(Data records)
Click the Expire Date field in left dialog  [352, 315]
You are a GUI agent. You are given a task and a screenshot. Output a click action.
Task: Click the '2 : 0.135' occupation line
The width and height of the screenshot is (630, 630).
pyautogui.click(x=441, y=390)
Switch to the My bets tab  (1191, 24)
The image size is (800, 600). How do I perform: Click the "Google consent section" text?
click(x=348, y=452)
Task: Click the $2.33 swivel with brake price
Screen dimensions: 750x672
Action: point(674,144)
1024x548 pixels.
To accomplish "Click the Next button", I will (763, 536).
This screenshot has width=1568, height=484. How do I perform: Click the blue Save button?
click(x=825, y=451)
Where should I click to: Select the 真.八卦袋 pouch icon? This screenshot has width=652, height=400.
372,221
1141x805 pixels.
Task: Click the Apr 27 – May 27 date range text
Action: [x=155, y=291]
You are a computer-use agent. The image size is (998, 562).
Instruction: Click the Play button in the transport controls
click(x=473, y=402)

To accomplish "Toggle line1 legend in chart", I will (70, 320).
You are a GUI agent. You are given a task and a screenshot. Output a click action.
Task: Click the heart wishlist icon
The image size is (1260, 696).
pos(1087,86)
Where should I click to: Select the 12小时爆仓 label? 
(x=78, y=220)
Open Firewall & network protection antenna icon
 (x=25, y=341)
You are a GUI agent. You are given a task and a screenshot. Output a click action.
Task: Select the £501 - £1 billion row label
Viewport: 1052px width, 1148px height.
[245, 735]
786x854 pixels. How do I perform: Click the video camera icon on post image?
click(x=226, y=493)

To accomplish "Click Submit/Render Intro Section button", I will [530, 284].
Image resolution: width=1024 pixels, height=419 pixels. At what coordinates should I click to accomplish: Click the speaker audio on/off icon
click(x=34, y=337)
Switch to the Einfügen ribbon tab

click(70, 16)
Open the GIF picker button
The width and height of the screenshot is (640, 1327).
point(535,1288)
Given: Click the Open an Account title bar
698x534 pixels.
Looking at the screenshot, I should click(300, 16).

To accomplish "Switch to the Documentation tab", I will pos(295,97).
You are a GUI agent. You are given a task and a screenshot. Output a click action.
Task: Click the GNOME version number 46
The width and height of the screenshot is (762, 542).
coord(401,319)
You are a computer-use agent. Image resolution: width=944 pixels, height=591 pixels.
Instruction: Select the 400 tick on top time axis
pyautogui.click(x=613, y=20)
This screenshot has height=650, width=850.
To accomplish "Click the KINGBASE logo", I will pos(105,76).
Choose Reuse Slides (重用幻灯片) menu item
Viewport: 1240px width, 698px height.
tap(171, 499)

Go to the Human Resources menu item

## Problem
Looking at the records above, how many lines have the word "computer" in them? State the number only.

## Solution for this task
2